RESOURCE-CONSTRAINED DEEP LEARNING IMPLEMENTATIONS
Deep Learning on Arm Cortex-M Microcontrollers
Deep learning algorithms are gaining popularity in IoT edge devices due to their human-level accuracy in many tasks, such as image classification and speech recognition. As a result, there is increasing interest in deploying neural networks (NNs) on the types of low-power processors found in always-on systems, such as those based on Arm Cortex-M microcontrollers. In this talk, Vikas Chandra, Senior Principal Engineer and Director of Machine Learning at Arm, introduces the challenges of deploying neural networks on microcontrollers with limited memory and compute resources and power budgets. He introduces CMSIS-NN, a library of optimized software kernels to enable deployment of neural networks on Cortex-M cores. He also presents techniques for NN algorithm exploration to develop lightweight models suitable for resource constrained systems, using image classification as an example.
Neural Network Compiler: Enabling Rapid Deployment of DNNs on Low-Cost, Low-Power Processors
The use of deep neural networks (DNNs) has accelerated in recent years, with DNNs making their way into diverse commercial products. But DNNs consume vast amounts of computation performance and memory bandwidth, creating challenges for developers seeking to deploy them in cost- and power-constrained systems. Specialized processors, such as the Cadence Tensilica Vision C5 DSP and Vision P6 DSP, address these performance and efficiency challenges. However, additional challenges arise due to time-to-market pressures, and from the complexities of DNN algorithms and specialized processor architectures. Specialized software tools are key to addressing these challenges, enabling engineers to quickly generate efficient implementations of deep neural networks to run on specialized processors, without requiring detailed knowledge of the algorithms and processors. This talk from Megha Daga, Senior Technical Marketing Manager at Cadence, illustrates how Cadence’s Neural Network Compiler enables engineers to start from a neural network description based on a framework such as TensorFlow or Caffe and then quickly generate optimized fixed-point neural network code. Daga illustrates how the compiler speeds deployment from months to days. She also highlights compiler configurability options that help in optimizing system performance and shows how the generated code can be easily deployed to run in real time on an AI DSP hardware platform.

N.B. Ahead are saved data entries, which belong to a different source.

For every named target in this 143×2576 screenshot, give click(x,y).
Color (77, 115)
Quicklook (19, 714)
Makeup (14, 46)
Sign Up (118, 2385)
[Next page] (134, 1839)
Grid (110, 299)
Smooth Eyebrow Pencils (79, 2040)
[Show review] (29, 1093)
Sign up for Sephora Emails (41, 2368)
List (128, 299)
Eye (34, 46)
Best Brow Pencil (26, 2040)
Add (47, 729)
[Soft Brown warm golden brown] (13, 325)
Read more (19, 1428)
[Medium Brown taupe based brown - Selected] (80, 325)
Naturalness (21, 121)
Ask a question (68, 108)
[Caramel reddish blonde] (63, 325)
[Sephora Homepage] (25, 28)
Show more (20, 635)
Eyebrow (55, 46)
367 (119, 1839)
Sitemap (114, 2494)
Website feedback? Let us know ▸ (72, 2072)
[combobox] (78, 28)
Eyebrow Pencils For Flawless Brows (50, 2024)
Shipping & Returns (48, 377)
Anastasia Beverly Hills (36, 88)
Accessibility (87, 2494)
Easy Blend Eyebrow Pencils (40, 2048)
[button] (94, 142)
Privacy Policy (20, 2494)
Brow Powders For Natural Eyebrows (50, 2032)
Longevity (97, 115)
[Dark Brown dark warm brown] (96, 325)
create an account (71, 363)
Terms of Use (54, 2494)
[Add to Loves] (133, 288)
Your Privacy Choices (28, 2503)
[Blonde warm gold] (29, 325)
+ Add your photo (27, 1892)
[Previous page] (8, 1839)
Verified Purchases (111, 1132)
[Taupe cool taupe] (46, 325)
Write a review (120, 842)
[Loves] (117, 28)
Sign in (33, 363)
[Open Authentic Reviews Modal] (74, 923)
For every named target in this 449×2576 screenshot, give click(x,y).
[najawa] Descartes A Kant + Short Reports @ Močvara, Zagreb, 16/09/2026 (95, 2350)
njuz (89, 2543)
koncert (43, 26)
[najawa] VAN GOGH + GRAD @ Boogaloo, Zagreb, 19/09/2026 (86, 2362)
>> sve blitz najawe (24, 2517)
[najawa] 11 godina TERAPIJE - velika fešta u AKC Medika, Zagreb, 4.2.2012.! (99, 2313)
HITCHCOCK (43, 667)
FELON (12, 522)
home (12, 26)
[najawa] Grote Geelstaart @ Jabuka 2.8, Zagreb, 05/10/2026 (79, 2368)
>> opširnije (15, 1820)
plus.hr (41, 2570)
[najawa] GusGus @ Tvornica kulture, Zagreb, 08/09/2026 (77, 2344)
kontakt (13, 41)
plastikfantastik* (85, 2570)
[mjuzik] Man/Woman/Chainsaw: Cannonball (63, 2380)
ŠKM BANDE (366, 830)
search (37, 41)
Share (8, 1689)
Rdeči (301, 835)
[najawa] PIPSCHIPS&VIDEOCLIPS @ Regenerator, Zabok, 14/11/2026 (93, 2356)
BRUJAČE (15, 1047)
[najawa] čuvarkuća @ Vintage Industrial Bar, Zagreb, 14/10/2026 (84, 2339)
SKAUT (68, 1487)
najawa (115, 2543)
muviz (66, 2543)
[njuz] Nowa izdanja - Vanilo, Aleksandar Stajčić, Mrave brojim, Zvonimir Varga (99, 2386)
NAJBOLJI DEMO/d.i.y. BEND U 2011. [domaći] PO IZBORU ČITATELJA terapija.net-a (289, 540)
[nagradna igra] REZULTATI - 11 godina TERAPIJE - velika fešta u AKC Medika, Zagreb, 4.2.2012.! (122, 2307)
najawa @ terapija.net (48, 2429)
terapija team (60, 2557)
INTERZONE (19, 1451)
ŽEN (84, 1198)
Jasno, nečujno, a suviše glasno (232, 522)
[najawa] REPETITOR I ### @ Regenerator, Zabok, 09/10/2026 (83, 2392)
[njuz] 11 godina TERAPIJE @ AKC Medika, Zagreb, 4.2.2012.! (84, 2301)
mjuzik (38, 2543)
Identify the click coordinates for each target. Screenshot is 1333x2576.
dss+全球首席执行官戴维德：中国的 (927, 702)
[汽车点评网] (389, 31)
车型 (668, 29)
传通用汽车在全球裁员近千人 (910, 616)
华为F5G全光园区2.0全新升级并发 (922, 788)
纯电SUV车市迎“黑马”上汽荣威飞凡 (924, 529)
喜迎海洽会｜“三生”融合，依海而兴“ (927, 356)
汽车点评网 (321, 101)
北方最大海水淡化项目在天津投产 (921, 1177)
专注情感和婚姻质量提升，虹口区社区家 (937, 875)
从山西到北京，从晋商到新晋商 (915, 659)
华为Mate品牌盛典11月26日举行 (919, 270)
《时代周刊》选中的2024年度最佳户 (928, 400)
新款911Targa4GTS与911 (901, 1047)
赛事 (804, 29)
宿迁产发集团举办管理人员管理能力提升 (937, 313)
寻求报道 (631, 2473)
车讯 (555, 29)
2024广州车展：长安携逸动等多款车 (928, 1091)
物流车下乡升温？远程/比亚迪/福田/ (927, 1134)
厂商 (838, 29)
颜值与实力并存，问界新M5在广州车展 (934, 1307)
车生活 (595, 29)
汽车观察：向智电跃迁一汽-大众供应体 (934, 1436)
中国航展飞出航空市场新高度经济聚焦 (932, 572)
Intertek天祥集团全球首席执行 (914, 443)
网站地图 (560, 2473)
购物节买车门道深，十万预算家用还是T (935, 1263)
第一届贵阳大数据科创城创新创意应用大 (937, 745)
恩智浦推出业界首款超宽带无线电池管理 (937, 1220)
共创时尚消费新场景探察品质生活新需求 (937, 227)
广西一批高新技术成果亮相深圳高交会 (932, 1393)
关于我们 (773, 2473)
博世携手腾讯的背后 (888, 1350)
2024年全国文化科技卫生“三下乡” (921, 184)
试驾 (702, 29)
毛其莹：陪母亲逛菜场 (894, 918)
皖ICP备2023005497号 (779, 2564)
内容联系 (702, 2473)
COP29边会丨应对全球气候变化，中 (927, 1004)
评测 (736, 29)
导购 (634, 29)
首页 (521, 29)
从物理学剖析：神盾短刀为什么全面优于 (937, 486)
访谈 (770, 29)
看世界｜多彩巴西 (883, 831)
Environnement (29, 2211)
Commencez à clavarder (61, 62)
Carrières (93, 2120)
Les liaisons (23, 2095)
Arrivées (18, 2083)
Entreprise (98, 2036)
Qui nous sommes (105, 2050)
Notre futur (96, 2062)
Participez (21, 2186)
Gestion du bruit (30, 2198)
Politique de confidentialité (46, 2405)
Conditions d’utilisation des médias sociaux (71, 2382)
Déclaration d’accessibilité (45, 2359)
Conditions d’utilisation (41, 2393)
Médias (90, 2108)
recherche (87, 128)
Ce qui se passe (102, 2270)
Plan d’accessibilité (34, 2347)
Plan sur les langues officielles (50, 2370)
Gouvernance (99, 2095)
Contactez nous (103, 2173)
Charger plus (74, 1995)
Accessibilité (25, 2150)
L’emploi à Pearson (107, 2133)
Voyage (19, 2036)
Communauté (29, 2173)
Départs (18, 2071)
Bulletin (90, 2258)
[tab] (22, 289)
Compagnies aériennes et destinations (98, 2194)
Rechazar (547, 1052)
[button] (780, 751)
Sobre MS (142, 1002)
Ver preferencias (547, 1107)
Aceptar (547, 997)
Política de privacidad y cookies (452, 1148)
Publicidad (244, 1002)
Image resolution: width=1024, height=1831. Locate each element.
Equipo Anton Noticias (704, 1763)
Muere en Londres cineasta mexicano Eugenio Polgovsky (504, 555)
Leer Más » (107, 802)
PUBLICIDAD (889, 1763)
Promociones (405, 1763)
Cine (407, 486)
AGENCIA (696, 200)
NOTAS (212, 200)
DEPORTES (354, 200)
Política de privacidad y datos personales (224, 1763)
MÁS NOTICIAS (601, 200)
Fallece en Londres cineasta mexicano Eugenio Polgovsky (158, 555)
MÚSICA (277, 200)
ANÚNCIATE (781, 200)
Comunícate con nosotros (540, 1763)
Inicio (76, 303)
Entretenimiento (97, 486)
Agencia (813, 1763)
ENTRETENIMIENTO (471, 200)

APPLICATION PROCESSORS FOR COMPUTER VISION
Achieving High-Performance Vision Processing for Embedded Applications with Qualcomm SoC Platforms
Advancements in machine learning are making it possible to equip devices such as connected cameras, robots, drones and smart home solutions with improved on-device vision processing and analytics capabilities. This talk from Sahil Bansal, Senior Director of Product Management at Qualcomm, addresses how a hybrid approach, combining deep learning with traditional computer vision and utilizing Qualcomm Technologies System-on-Chips (SoCs) and solutions, can deliver significant performance and power-efficiency improvements for embedded applications requiring vision processing. Bansal presents the benefits and trade-offs, use cases and results from concrete implementations using this hybrid approach.
SoCs for Computer Vision-enabled IoT Devices
In this presentation at the Embedded Vision Alliance's March 2019 Silicon Valley Meetup, Bing Yu, Senior Technical Manager at MediaTek, introduces the company's line of SoCs for computer-vision-enabled IoT devices.